Cigarette or cigars smoking is the most important controllable risk factor for developing Crohn’s disease.

Smoking also leads to more severe disease and a higher risk of having surgery. If you smoke, it’s essential to stop.

Nonsteroidal anti-inflammatory medications

These include ibuprofen (Advil, Motrin IB, others), naproxen sodium (Aleve), diclofenac sodium (Voltaren) and others.

While they do not cause Crohn’s disease, they can lead to inflammation of the bowel that makes Crohn’s disease worse.

Location Location Location Where you live. If you live in an urban area or an industrialized country, you’re more likely to develop Crohn’s disease.

This suggests that environmental factors, including a diet high in fat or refined foods, may play a role in Crohn’s disease.

Crohns Disease Complications

Bowel obstruction. Crohn’s disease affects the thickness of the intestinal wall.

Over time, parts of the bowel can scar and narrow, which may block the flow of digestive contents.

You may require surgery to remove the diseased portion of your bowel.

Ulcers. Chronic inflammation can lead to open sores (ulcers) anywhere in your digestive tract, including your mouth and anus, and in the genital area (perineum).

Fistulas Complications

Sometimes ulcers can extend completely through the intestinal wall, creating a fistula — an abnormal connection between different body parts.

Fistulas can develop between your intestine and skin, or between your gut and another organ. Fistulas near or around the anal area (perianal) are the most common kind.

When fistulas develop in the abdomen, food may bypass areas of the bowel that are necessary for absorption.

Where fistulas may occur between loops of intestine, into the bladder or vagina, or out through the skin, causing continuous drainage of bowel contents to your skin.

In some cases, a fistula may become infected and form an abscess, which can be life-threatening if not treated.

Anal Fissure.  Small tear in the tissue that lines the anus or in the skin around the anus where infections can occur.

It’s often associated with painful bowel movements and may lead to a perianal fistula.

Malnutrition Complications

Diarrhea, abdominal pain, and cramping may make it difficult for you to eat or for your intestine to absorb enough nutrients to keep you nourished.

It’s also common to develop anemia due to low iron or vitamin B-12 caused by the disease.

Colon cancer

Having Crohn’s disease that affects your colon increases your risk of colon cancer. General colon cancer screening guidelines for people without Crohn’s disease call for a colonoscopy every ten years beginning at age 50.

Ask your doctor whether you need to have this test done sooner and more frequently.

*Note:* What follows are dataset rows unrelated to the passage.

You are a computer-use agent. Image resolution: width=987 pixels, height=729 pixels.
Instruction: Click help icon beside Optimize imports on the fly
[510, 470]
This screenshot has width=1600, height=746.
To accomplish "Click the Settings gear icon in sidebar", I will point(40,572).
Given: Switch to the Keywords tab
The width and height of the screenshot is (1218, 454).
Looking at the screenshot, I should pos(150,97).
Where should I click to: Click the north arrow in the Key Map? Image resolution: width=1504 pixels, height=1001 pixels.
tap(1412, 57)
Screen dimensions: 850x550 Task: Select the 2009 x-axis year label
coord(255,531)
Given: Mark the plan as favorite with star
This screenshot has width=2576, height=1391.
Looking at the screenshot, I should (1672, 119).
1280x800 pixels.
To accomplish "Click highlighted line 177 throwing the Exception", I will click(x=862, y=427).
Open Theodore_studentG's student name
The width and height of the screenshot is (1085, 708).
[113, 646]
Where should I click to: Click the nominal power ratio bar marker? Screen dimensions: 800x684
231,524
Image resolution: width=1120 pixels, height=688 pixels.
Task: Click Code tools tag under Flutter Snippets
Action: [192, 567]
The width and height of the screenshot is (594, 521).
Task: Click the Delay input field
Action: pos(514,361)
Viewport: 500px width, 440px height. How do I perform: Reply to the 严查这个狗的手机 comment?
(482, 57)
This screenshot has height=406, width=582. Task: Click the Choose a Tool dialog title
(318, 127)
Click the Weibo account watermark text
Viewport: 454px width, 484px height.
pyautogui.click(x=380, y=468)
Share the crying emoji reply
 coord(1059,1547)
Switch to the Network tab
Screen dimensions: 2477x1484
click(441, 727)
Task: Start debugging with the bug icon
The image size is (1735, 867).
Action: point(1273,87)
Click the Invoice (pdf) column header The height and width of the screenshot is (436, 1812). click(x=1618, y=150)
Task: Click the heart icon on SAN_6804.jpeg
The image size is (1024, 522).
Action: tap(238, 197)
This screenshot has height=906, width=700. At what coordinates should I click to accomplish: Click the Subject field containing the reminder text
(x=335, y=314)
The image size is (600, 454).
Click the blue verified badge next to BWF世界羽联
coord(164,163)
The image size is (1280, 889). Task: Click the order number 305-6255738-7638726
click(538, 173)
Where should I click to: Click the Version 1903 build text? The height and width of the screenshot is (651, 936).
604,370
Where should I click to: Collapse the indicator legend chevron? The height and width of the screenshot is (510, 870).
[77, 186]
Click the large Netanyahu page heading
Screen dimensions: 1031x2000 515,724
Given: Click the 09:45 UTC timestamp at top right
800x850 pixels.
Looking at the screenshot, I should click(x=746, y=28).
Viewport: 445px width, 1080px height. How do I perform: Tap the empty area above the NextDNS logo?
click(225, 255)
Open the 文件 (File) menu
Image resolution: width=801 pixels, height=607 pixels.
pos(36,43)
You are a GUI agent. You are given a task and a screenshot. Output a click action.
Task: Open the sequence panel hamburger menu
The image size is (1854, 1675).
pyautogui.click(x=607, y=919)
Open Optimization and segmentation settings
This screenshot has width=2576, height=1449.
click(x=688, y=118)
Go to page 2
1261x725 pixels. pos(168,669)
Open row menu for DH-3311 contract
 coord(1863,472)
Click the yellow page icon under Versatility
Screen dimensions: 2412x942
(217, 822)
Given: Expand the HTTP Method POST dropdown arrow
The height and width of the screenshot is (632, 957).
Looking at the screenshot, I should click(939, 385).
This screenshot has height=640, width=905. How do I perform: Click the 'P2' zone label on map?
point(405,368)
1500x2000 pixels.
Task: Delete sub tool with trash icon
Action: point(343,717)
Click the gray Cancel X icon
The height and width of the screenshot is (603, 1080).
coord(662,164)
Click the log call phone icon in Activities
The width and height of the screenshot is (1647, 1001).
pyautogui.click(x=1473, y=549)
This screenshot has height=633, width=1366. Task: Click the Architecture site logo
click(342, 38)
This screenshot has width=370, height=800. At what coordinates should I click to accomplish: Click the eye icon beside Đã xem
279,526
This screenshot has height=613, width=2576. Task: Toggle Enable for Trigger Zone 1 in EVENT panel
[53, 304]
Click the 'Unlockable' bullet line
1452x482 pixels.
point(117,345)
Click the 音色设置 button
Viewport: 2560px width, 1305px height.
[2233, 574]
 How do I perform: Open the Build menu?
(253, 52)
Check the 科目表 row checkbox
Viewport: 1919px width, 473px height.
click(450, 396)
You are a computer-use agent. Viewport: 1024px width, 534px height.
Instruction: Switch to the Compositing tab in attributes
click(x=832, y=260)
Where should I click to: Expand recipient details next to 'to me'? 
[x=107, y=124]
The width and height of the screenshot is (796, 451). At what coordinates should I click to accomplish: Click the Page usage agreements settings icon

Other health problems. Crohn’s disease can cause problems in other parts of the body.

Among these problems are anemia, skin disorders, osteoporosis, arthritis, and gallbladder or liver disease.
Medication risks.

Specific Crohn’s disease drugs that act by blocking functions of the immune system are related to a small risk of developing cancers such as lymphoma and skin cancers. They also increase the risk of infection.

Corticosteroids can be associated with a risk of osteoporosis, bone fractures, cataracts, glaucoma, diabetes, and high blood pressure, among others. Work with your doctor to determine the risks and benefits of medications.